**PROMPT:** Format the records from the line with "Expand the Source Addresses dropdown arrow" to the line with "Looking at the" as a numbered list, skipping blank lines and leaving out the pictures.

━━ MATERIALS PROVIDED ━━

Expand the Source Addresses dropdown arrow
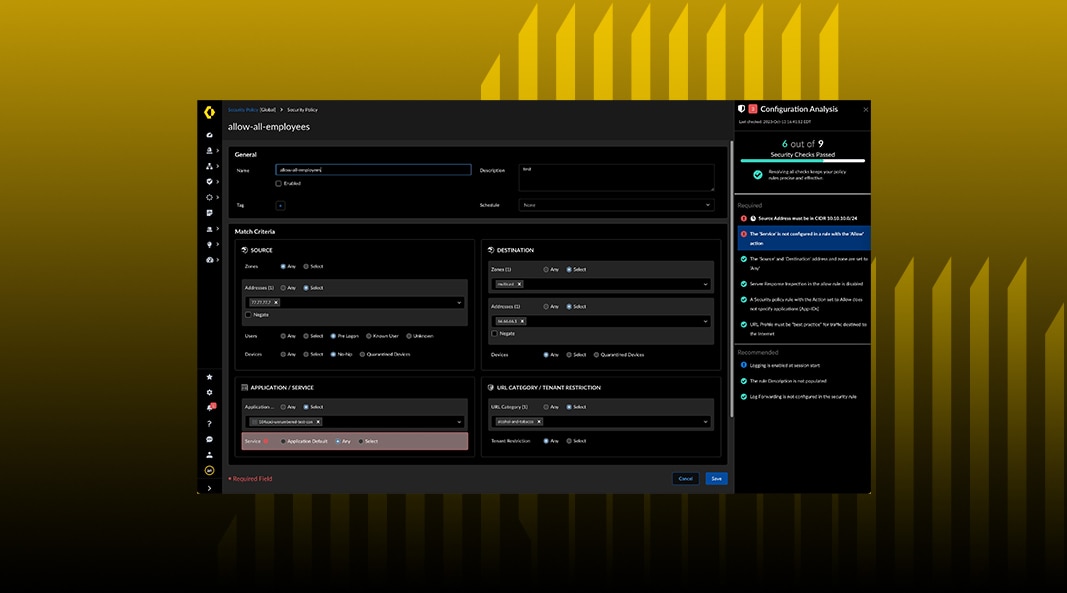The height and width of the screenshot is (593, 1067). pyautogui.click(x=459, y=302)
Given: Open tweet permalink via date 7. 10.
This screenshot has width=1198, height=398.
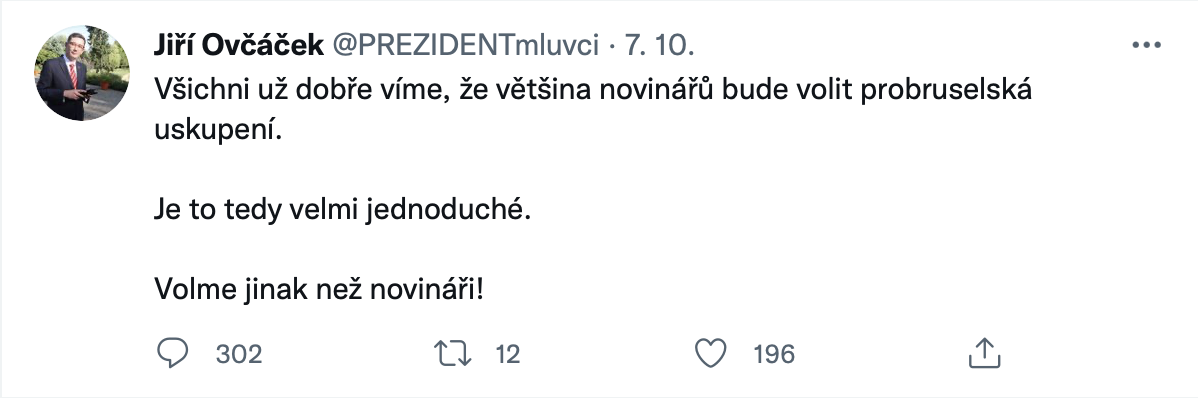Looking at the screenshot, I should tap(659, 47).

━━━
━━ MATERIALS PROVIDED ━━

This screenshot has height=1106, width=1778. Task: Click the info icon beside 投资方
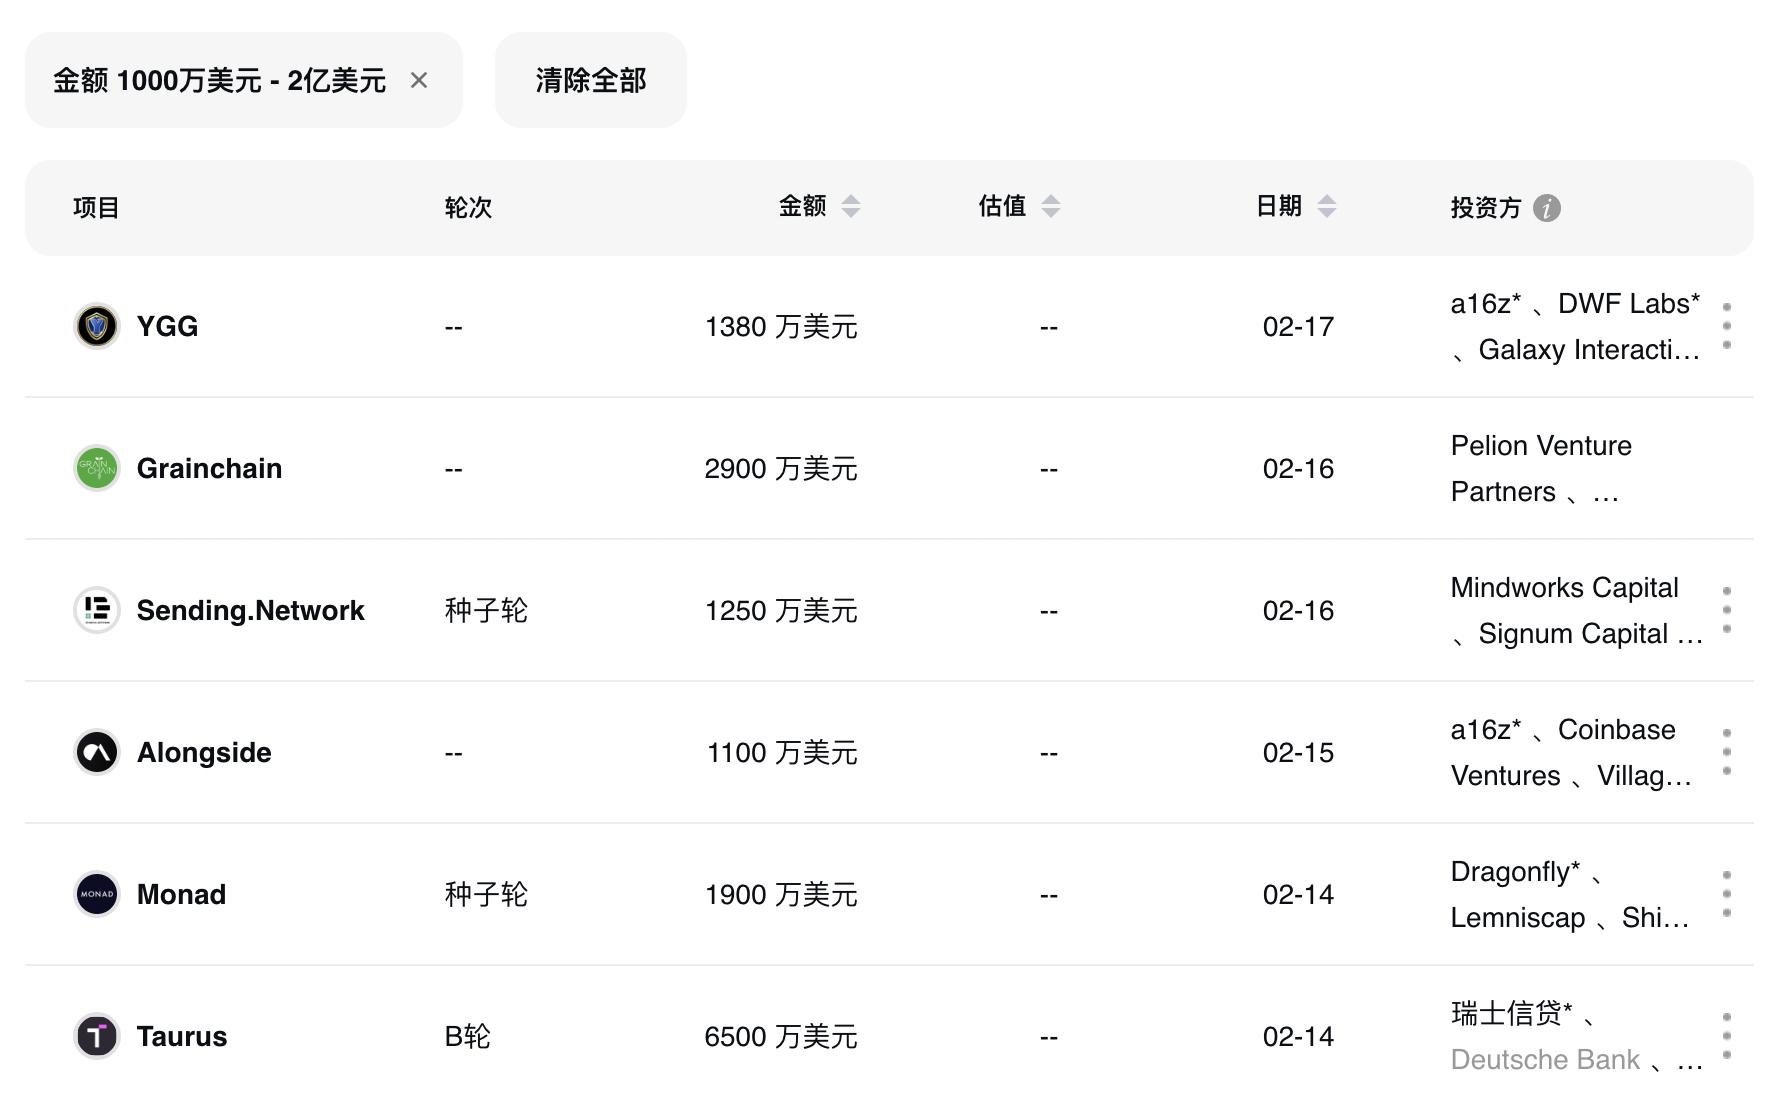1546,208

━━━

**SOLUTION FOR THIS TASK:**
1. Expand the Source Addresses dropdown arrow
2. The height and width of the screenshot is (593, 1067). pyautogui.click(x=459, y=302)
3. Given: Open tweet permalink via date 7. 10.
4. This screenshot has width=1198, height=398.
5. Looking at the screenshot, I should tap(659, 47).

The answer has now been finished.